The Thais are also purchasing quite a few helicopters and Armored Personnel Carriers (APC) for “internal use”. The latest delivery was for 100 units of South African made REVA III 4X4 APCs and on order is for 32 units of Israeli-made IAI-Searcher unmanned seeker drones.
Southeast Asia may be a tiny region but the military expenditure is by no means small.

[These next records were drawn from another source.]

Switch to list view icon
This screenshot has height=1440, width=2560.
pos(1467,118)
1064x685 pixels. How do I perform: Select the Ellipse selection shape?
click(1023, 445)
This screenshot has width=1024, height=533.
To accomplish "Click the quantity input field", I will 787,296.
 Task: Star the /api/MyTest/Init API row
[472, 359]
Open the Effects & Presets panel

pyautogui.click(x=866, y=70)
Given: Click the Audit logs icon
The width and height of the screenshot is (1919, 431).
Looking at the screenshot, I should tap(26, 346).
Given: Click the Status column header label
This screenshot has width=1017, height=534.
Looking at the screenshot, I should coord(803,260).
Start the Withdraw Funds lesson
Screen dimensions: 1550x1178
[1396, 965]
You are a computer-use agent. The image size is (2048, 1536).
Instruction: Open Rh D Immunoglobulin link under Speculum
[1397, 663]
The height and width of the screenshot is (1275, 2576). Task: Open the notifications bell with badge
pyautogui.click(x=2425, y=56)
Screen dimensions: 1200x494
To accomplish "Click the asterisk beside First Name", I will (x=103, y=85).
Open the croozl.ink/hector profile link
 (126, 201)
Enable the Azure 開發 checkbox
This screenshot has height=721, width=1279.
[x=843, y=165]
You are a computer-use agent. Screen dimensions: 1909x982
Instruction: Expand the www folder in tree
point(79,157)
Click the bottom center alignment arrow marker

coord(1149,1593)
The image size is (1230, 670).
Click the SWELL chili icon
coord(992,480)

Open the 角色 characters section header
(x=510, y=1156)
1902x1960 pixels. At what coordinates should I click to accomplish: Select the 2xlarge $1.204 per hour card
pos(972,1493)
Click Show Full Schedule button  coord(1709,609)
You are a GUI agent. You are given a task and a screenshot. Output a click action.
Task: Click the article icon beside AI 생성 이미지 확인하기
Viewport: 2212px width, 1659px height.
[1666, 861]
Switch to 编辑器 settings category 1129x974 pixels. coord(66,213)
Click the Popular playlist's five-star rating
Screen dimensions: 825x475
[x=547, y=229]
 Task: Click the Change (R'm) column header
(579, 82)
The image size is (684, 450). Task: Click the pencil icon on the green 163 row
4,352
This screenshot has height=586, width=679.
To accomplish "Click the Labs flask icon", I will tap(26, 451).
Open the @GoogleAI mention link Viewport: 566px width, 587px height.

Malaysia allocated US$7 billion under the 9MP, Philippines spent a mere US$2.3 billion while Thailand spent US$5.1 billion in 2011. Indonesia however tried topping it with a US$7.5 billion budget allocation for 2012 and Singapore, being kiasu, went one better with a US$12.08 billion allocation for 2011/2012 (one of the highest in the world but nothing compared to USA which has a US$687 billion military budget for 2010).